February 17, 2017

U.S. Weekly FundFlows Insight Report: For the Fourth Week in a Row Fund Investors Inject Net New Money into Conventional Funds and ETFs

by Tom Roseen

The major broad-based indices rallied to new record highs on each of the five trading days during the fund-flows week ended February 15, 2017. Investors cheered President Donald Trump’s commitment to roll out his tax plan in the coming weeks, extending the market rally that has been ongoing since his election in November. Banks and industrial stocks have fared well, with investors betting that greater deregulation and tax cuts, along with a rising-interest-rate environment and massive infrastructure development will be a boon for investors and the economy. For the fourth consecutive week fund investors were net purchasers of fund assets (including those of conventional funds and exchange-traded funds [ETFs]), injecting $14.3 billion. While investors were net redeemers of money market funds (-$2.6 billion), they were net purchasers of equity funds (+$11.5 billion), taxable bond funds (+$4.9 billion), and municipal bond funds (+$480 million).

At the beginning of the fund-flows week energy and financial stocks led the way after Trump hinted about a “phenomenal” tax plan he’ll be rolling out soon and after a report showed U.S. demand for gasoline was on the rise. In addition, investors cheered a report that weekly jobless claims fell 12,000 for the week prior (hitting the second lowest level since the economic recovery began almost eight years ago).

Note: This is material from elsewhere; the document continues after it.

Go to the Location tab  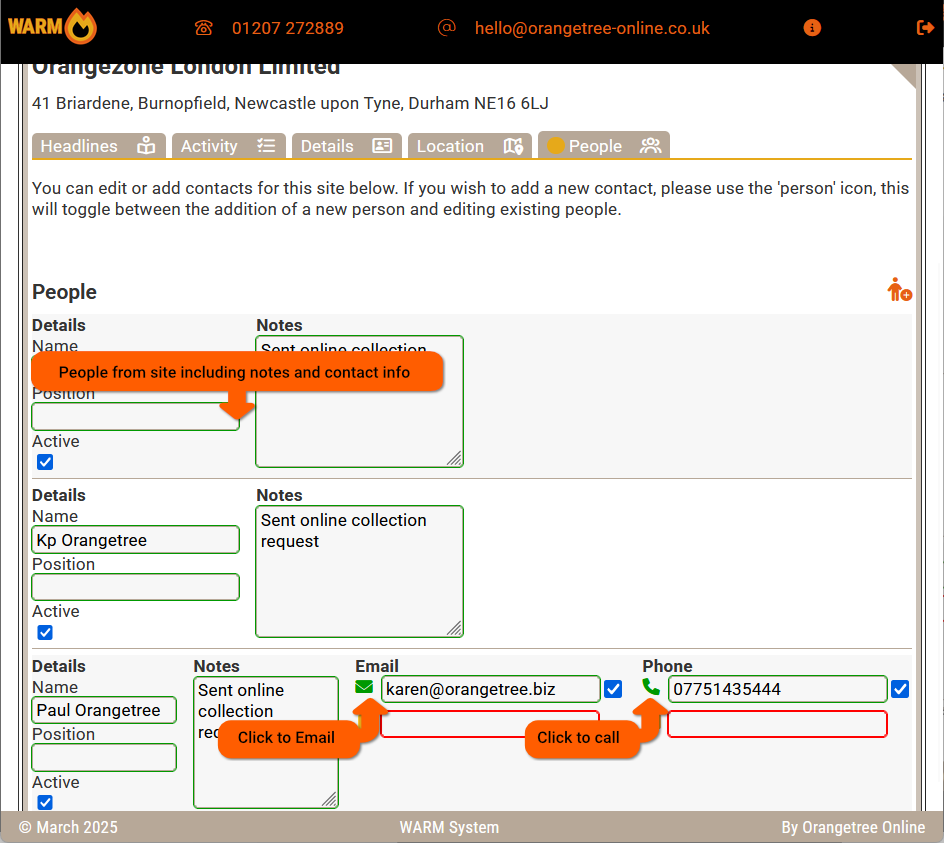[469, 146]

On Friday, February 10, the Dow Jones Industrial Average, the S&P 500 Index, and the NASDAQ posted their third straight week of gains, with investors shrugging off news that the cost of imported goods jumped 0.4% for January, mostly on the rise in oil prices. The International Energy Agency reported that OPEC members reached a record compliance of 90% of the recently agreed-upon output cuts. On Tuesday, February 14, Federal Reserve Chair Janet Yellen signaled that the central bank could raise rates sooner rather than later, sending stocks to their fourth consecutive record close. Banks were the primary benefactor of the news, while interest rate-sensitive stocks such as utilities and real estate sagged. Yellen’s upbeat view of the economy, leaving a slight possibility of a March rate hike on the burner, pushed stocks to new highs on Wednesday for the fifth day in a row, marking the longest consecutive record-setting streak for all three indices since January 1992. Even though oil prices were under pressure on the last trading day of the fund-flows week after the American Petroleum Institute reported a larger-than-expected climb in U.S. crude oil supplies, the stronger-than-expected retail sales for January kept the winning streak intact.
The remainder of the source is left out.